Given problem:
Copy the following items line for line, with no changes.

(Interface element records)
╔══

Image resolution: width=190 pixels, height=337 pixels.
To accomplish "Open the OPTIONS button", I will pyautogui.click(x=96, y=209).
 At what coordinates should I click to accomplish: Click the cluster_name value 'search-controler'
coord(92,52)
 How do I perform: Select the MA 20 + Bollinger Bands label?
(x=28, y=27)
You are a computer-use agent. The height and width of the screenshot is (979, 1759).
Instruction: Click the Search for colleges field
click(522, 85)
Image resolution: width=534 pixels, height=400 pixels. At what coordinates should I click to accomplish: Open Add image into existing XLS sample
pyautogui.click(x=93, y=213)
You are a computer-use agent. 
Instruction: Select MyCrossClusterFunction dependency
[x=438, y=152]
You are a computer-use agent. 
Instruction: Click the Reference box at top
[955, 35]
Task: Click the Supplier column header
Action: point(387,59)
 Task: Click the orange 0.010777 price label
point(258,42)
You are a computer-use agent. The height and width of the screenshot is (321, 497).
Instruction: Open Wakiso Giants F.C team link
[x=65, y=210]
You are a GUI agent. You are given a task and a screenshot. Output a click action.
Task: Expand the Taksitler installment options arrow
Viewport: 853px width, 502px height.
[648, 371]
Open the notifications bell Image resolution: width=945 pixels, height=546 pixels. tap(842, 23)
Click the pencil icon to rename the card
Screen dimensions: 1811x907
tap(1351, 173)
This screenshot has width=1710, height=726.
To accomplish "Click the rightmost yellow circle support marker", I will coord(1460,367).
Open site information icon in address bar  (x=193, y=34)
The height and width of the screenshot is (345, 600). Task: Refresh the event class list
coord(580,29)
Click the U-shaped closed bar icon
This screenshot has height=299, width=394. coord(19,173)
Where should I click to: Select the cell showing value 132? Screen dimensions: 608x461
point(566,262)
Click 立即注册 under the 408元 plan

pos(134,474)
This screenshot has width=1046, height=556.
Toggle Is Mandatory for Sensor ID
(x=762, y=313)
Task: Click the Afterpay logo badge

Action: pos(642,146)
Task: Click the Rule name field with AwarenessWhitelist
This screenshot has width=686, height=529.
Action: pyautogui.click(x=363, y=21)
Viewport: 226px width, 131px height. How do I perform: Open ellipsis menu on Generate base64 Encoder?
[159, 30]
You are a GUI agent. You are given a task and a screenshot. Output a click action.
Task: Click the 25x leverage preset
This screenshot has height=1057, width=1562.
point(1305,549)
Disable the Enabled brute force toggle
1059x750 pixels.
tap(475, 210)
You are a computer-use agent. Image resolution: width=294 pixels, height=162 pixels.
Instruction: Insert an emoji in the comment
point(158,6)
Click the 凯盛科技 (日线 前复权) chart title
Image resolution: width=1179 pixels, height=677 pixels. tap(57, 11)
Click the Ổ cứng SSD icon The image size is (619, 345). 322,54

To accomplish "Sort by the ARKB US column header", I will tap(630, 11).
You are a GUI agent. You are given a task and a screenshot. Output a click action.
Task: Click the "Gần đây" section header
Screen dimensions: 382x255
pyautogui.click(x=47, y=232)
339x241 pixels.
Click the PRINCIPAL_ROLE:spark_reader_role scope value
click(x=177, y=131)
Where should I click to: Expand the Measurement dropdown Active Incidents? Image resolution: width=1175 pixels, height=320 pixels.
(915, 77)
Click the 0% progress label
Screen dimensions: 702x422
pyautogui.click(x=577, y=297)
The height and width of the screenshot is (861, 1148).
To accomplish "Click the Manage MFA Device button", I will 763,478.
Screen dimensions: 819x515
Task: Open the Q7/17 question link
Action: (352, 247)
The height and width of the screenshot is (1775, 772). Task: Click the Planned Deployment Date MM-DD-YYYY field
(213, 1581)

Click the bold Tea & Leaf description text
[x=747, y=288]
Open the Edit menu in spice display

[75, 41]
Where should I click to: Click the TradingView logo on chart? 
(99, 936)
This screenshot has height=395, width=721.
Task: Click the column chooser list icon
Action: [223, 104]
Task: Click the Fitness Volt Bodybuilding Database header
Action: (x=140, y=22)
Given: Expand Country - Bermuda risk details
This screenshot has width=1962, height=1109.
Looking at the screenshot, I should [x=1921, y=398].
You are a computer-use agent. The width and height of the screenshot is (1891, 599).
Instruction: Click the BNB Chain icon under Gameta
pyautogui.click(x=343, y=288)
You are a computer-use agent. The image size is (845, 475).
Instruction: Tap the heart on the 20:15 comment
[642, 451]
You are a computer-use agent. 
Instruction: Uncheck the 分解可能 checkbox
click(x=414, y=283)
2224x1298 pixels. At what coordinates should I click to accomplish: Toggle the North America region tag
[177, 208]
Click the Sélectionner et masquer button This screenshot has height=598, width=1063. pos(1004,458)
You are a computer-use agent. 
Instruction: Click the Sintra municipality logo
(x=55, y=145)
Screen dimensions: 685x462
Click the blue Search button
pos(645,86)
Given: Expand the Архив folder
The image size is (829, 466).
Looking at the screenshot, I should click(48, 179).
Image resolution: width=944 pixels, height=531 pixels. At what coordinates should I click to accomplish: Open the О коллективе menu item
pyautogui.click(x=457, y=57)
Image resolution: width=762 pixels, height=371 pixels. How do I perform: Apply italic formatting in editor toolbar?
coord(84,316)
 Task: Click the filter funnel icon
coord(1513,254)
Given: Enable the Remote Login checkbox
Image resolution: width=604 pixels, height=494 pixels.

╚══

Task output:
Image resolution: width=190 pixels, height=337 pixels.
To accomplish "Open the OPTIONS button", I will pyautogui.click(x=96, y=209).
 At what coordinates should I click to accomplish: Click the cluster_name value 'search-controler'
coord(92,52)
 How do I perform: Select the MA 20 + Bollinger Bands label?
(x=28, y=27)
You are a computer-use agent. The height and width of the screenshot is (979, 1759).
Instruction: Click the Search for colleges field
click(522, 85)
Image resolution: width=534 pixels, height=400 pixels. At what coordinates should I click to accomplish: Open Add image into existing XLS sample
pyautogui.click(x=93, y=213)
You are a computer-use agent. 
Instruction: Select MyCrossClusterFunction dependency
[x=438, y=152]
You are a computer-use agent. 
Instruction: Click the Reference box at top
[955, 35]
Task: Click the Supplier column header
Action: point(387,59)
 Task: Click the orange 0.010777 price label
point(258,42)
You are a computer-use agent. The height and width of the screenshot is (321, 497).
Instruction: Open Wakiso Giants F.C team link
[x=65, y=210]
You are a GUI agent. You are given a task and a screenshot. Output a click action.
Task: Expand the Taksitler installment options arrow
Viewport: 853px width, 502px height.
[648, 371]
Open the notifications bell Image resolution: width=945 pixels, height=546 pixels. tap(842, 23)
Click the pencil icon to rename the card
Screen dimensions: 1811x907
tap(1351, 173)
This screenshot has width=1710, height=726.
To accomplish "Click the rightmost yellow circle support marker", I will coord(1460,367).
Open site information icon in address bar  (x=193, y=34)
The height and width of the screenshot is (345, 600). Task: Refresh the event class list
coord(580,29)
Click the U-shaped closed bar icon
This screenshot has height=299, width=394. coord(19,173)
Where should I click to: Select the cell showing value 132? Screen dimensions: 608x461
point(566,262)
Click 立即注册 under the 408元 plan

pos(134,474)
This screenshot has width=1046, height=556.
Toggle Is Mandatory for Sensor ID
(x=762, y=313)
Task: Click the Afterpay logo badge

Action: pos(642,146)
Task: Click the Rule name field with AwarenessWhitelist
This screenshot has width=686, height=529.
Action: pyautogui.click(x=363, y=21)
Viewport: 226px width, 131px height. How do I perform: Open ellipsis menu on Generate base64 Encoder?
[159, 30]
You are a GUI agent. You are given a task and a screenshot. Output a click action.
Task: Click the 25x leverage preset
This screenshot has height=1057, width=1562.
point(1305,549)
Disable the Enabled brute force toggle
1059x750 pixels.
tap(475, 210)
You are a computer-use agent. Image resolution: width=294 pixels, height=162 pixels.
Instruction: Insert an emoji in the comment
point(158,6)
Click the 凯盛科技 (日线 前复权) chart title
Image resolution: width=1179 pixels, height=677 pixels. tap(57, 11)
Click the Ổ cứng SSD icon The image size is (619, 345). 322,54

To accomplish "Sort by the ARKB US column header", I will tap(630, 11).
You are a GUI agent. You are given a task and a screenshot. Output a click action.
Task: Click the "Gần đây" section header
Screen dimensions: 382x255
pyautogui.click(x=47, y=232)
339x241 pixels.
Click the PRINCIPAL_ROLE:spark_reader_role scope value
click(x=177, y=131)
Where should I click to: Expand the Measurement dropdown Active Incidents? Image resolution: width=1175 pixels, height=320 pixels.
(915, 77)
Click the 0% progress label
Screen dimensions: 702x422
pyautogui.click(x=577, y=297)
The height and width of the screenshot is (861, 1148).
To accomplish "Click the Manage MFA Device button", I will 763,478.
Screen dimensions: 819x515
Task: Open the Q7/17 question link
Action: (352, 247)
The height and width of the screenshot is (1775, 772). Task: Click the Planned Deployment Date MM-DD-YYYY field
(213, 1581)

Click the bold Tea & Leaf description text
[x=747, y=288]
Open the Edit menu in spice display

[75, 41]
Where should I click to: Click the TradingView logo on chart? 
(99, 936)
This screenshot has height=395, width=721.
Task: Click the column chooser list icon
Action: [223, 104]
Task: Click the Fitness Volt Bodybuilding Database header
Action: (x=140, y=22)
Given: Expand Country - Bermuda risk details
This screenshot has width=1962, height=1109.
Looking at the screenshot, I should [x=1921, y=398].
You are a computer-use agent. The width and height of the screenshot is (1891, 599).
Instruction: Click the BNB Chain icon under Gameta
pyautogui.click(x=343, y=288)
You are a computer-use agent. The image size is (845, 475).
Instruction: Tap the heart on the 20:15 comment
[642, 451]
You are a computer-use agent. 
Instruction: Uncheck the 分解可能 checkbox
click(x=414, y=283)
2224x1298 pixels. At what coordinates should I click to accomplish: Toggle the North America region tag
[177, 208]
Click the Sélectionner et masquer button This screenshot has height=598, width=1063. pos(1004,458)
You are a computer-use agent. 
Instruction: Click the Sintra municipality logo
(x=55, y=145)
Screen dimensions: 685x462
Click the blue Search button
pos(645,86)
Given: Expand the Архив folder
The image size is (829, 466).
Looking at the screenshot, I should click(48, 179).
Image resolution: width=944 pixels, height=531 pixels. At what coordinates should I click to accomplish: Open the О коллективе menu item
pyautogui.click(x=457, y=57)
Image resolution: width=762 pixels, height=371 pixels. How do I perform: Apply italic formatting in editor toolbar?
coord(84,316)
 Task: Click the filter funnel icon
coord(1513,254)
Given: Enable the Remote Login checkbox
Image resolution: width=604 pixels, height=494 pixels.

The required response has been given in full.